Mapped DQ Check Distributions
As shown in Table 2, all of the organizations provided DQ checks that mapped to the Atemporal Plausibility (6.03 percent–94.13 percent), Temporal Plausibility (3.14 percent–30.23 percent), Atemporal Completeness (0.28 percent–42.00 percent), and Relational Conformance (1.12 percent–22.89 percent) categories. Additionally all of the organizations, except OHDSI, provided DQ checks that mapped to the Value Conformance (0.34 percent–41.76 percent) categories, and only PHIS provided DQ checks that mapped to the Temporal Completeness (1.20 percent) category.
As shown in Figure 2, the harmonized DQA terminology mapped-DQ check distribution varied widely across the participating organizations. In general, Sentinel, PEDSnet, and PHIS appeared to have similar distributions of mapped-DQ checks, such that the three most mapped harmonized DQA categories were: Atemporal Plausibility (35.44 percent–70.84 percent), Temporal Plausibility (5.89 percent–24.68 percent), and Atemporal Completeness (7.46 percent–42.00 percent). PHIS was the only organization with DQ checks that mapped to all of the DQA categories.
The remaining three organizations had very distinct mapped-DQ check distributions: OHDSI (50.58 percent Atemporal Plausibility and 30.23 percent Temporal Plausibility), MURDOCK (94.13 percent Atemporal Plausibility and 3.14 percent Temporal Plausibility), and CESR (41.76 percent Value Conformance and 22.89 percent Relational Conformance). DQ checks from OHDSI mapped to the fewest DQA categories, but they also provided the fewest number of DQ checks (n=172).
Meaningful Use rules require hospitals and practitioners to participate in population-specific clinical data registries, which will most likely be populated using EHR data. Wanting the most representative, robust sample, researchers often leverage many diverse data sets (e.g., procedures, lab results, and medications) collected across multiple EHRs. Since different hospitals utilize different vocabularies and terminologies—e.g., Systematized Nomenclature of Medicine (SNOMED) versus Logical Observation Identifiers Names and Codes (LOINC) codes, International Classification of Diseases (ICD) versus Current Procedural Terminology (CPT)—data sets must be standardized to a CDM before they can be integrated. In a similar fashion, comparing existing DQA programs and DQA tools from multiple organizations requires a common DQA framework.
The current project examined the distribution of DQ checks across these organizations that were implemented with disparate methodologies using the harmonized DQA terminology . Over 11,000 DQ checks from six participating organizations were received, nearly all of which were successfully mapped to the harmonized DQ terminology categories. These findings provide validation for the harmonized DQA terminology, highlighting its ability to successfully represent a robust sample of DQ checks across highly diverse data networks. Provided DQ checks were mapped to all of the harmonized DQ categories in the data verification context. DQ checks within the data validation context were not considered for mapping due to the low number of provided checks that mapped to this category. These types of checks are much harder to perform than those within the data verification context, and as a result are harder to standardize and compare.

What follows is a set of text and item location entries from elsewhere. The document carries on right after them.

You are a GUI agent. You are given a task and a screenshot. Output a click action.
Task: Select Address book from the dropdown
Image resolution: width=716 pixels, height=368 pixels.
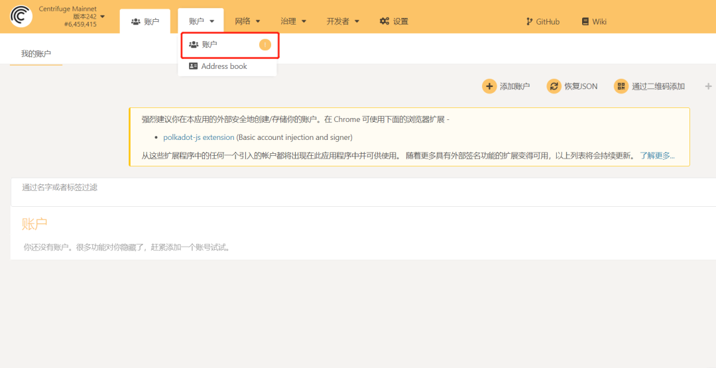224,66
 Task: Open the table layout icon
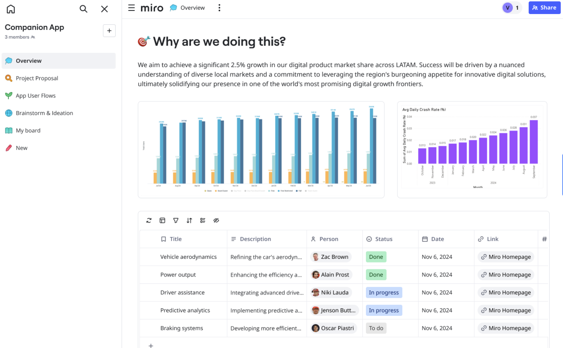click(x=162, y=221)
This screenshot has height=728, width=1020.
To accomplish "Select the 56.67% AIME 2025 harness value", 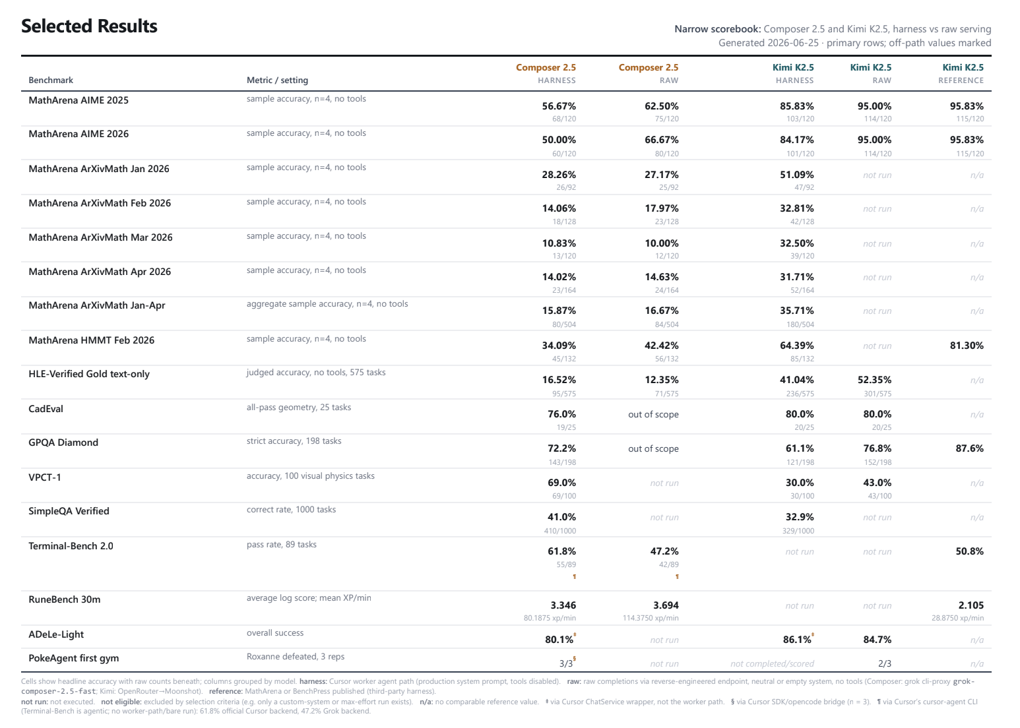I will (x=559, y=106).
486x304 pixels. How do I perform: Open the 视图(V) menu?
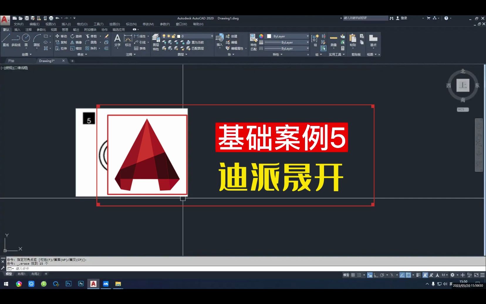(50, 24)
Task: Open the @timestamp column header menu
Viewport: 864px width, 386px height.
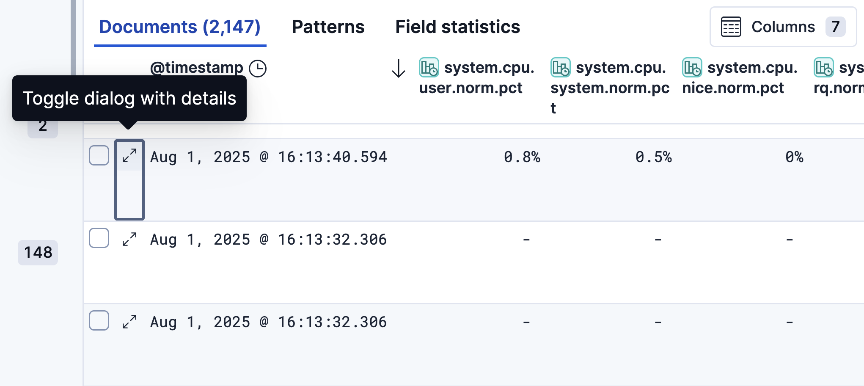Action: pos(197,68)
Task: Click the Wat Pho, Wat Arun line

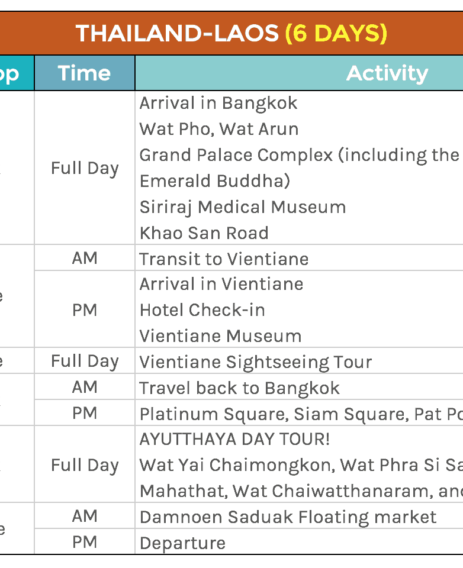Action: 219,129
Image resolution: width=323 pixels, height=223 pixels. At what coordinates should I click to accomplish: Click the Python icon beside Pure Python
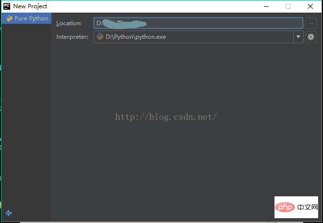[x=9, y=18]
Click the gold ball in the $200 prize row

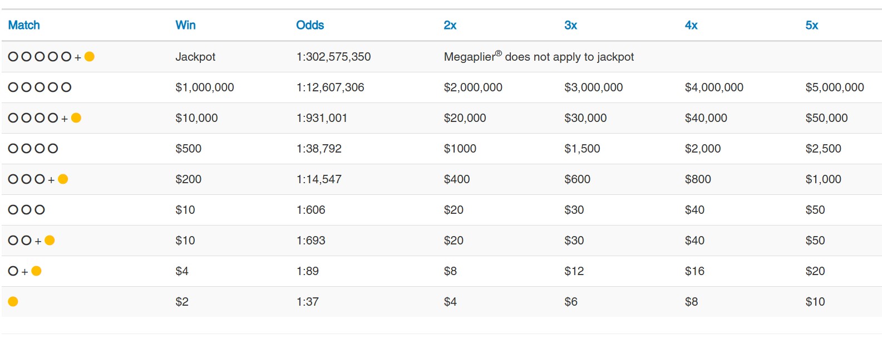coord(63,179)
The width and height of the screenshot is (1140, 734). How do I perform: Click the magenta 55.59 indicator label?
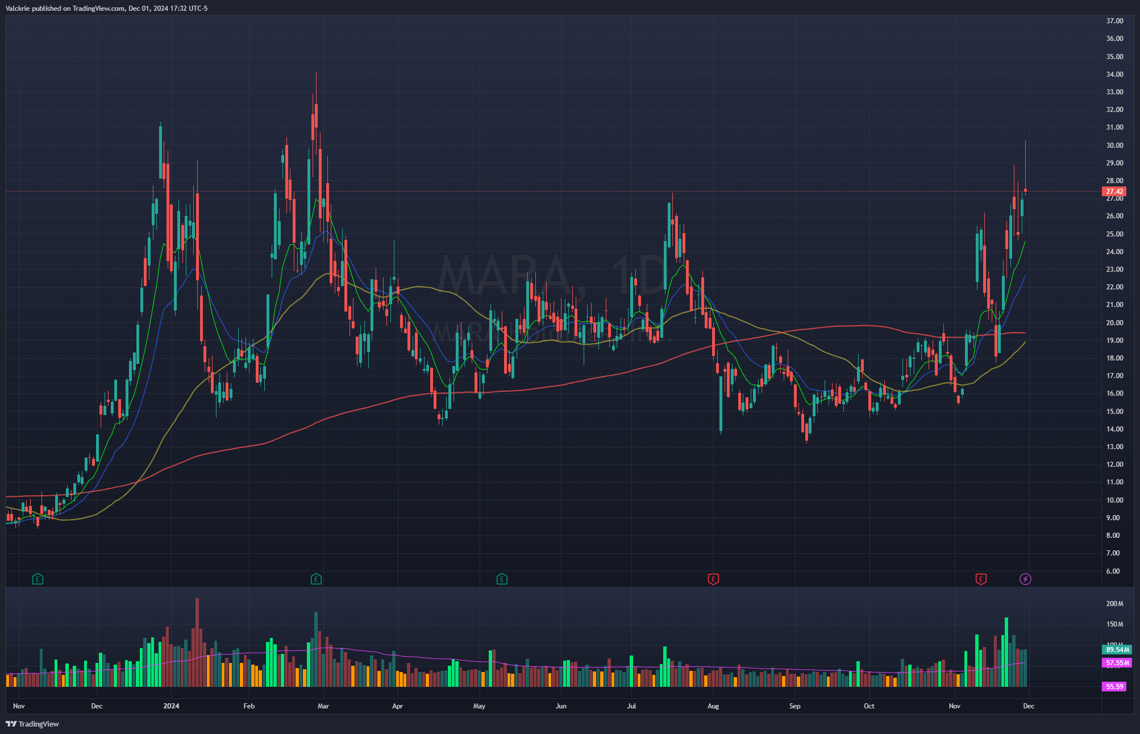pos(1114,687)
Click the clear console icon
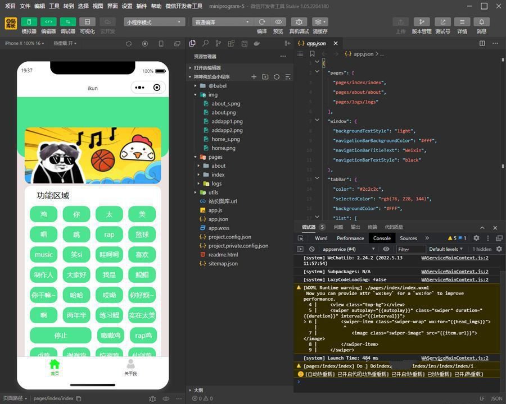 pos(312,249)
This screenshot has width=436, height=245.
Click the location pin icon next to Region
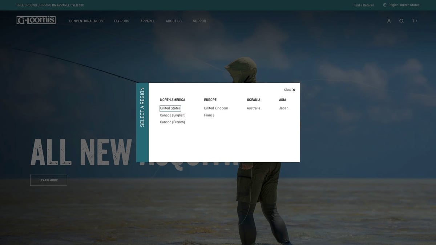[x=384, y=5]
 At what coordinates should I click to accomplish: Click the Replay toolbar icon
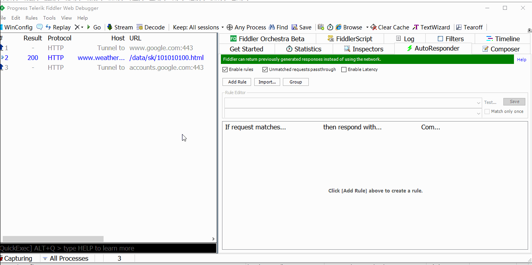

Three of the organizations (Sentinel, PEDSnet, and PHIS) had similar DQ check coverage distributions. These organizations were focused on meeting the DQ expectations of external stakeholders and had distributed network sites (> 8 sites) with over five million patient records; they had extremely well-documented DQ checks and procedures for evaluating their data. These organizations primarily evaluated Atemporal Plausibility, Atemporal Completeness, and Value Conformance. Sentinel and PEDSnet created open-source tools to help evaluate DQ-related to their analytical focus (i.e., medical product safety and pediatric disease surveillance).
CESR is also a distributed clinical research network like Sentinel, PEDSnet, and OHDSI, but it must meet the DQ expectation of both internal and external stakeholders. Like Sentinel and PEDSnet, CESR has developed its own tools for performing DQA. Unlike these organizations, CESR’s DQ checks are not publically documented and are not publically available, but are freely shared upon request; CESR may be subject to internal restrictions regarding how DQA is performed. The bulk of their DQ checks focused on Value Conformance, Relational Conformance, and Atemporal Completeness. This organization also indicated that some of the DQ checks that they perform to assess plausibility do not involve comparisons to other sites within their network. These types of checks were not included in the current project.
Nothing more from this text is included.